Pensioner Liquidity

Record-breaking heat during a major marathon is difficult to plan for and the consequences of being ill-prepared can be catastrophic. Averting financial disaster also requires an attention to preparation.

Prior to the panic of 2008, it was a rare occurrence for me to consult on buying back years of “service credit” to increase a guaranteed retirement pension. Now it happens on a regular basis. Buying, rather than earning years of service, requires payments of money into the plan. This money usually comes from savings, including IRAs, 403(b) or 401(k) plans.

While each case needs to be evaluated based upon the individual’s circumstances, there are some overarching principles which come to bear. Evaluating the net present value of the alternatives is one issue that everyone gets. Most people overlook the issue of liquidity.

The Chicago Marathon race directors anticipated the heat wave and increased the water supply accordingly. Yet sometimes even the best plans unravel due to overwhelming circumstances.

Runners in the best shape had the most options. Many used water stops to both rehydrate and to douse their heads with cool water. Likewise, those retirees who are best prepared, have the most options.

Assets saved for retirement have a principal balance, which can be accessed during retirement. Income produced by those assets can be consumed or reinvested according to changing needs.

The less proficient, slower runners discovered that water stops were unable to meet their needs. They couldn’t rehydrate, let alone cool down.

Most pension plans do not provide any access to principal. As new costs arise during retirement, the pensioner can find that the “defined benefit” is unable to meet their needs. They might not be able to keep pace with inflation, let alone indulge.
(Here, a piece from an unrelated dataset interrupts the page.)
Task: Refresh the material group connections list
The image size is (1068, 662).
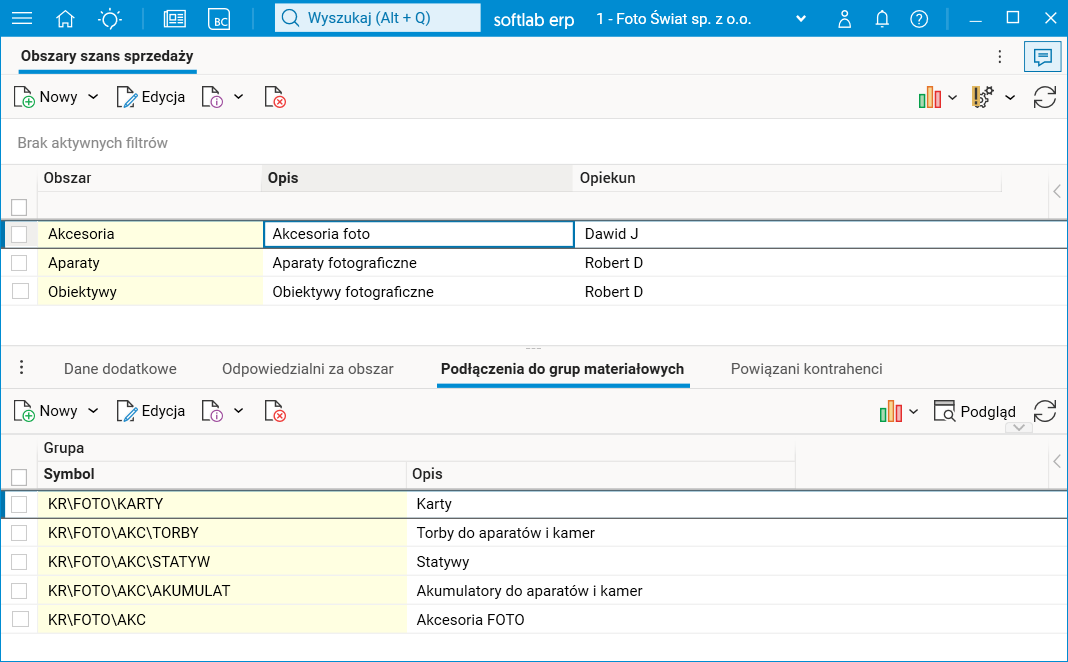Action: 1045,411
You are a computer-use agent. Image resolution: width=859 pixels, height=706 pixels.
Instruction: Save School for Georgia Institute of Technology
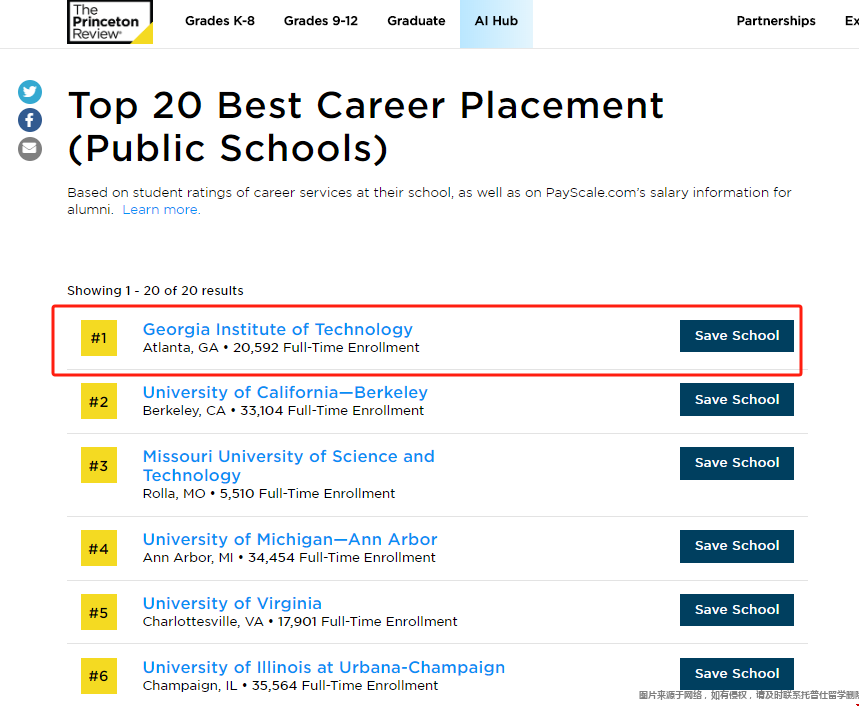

After the best runners finished, the race directors stopped the race. They were out of water. Hundreds of slower runners were sick from dehydration. One died.

Maintaining personal assets, such as those in IRAs, 401k or 403b plans, can help the retiree provide liquidity for the unexpected events that ultimately will occur during retirement. This can be the difference between finishing the race and having the experience cut short.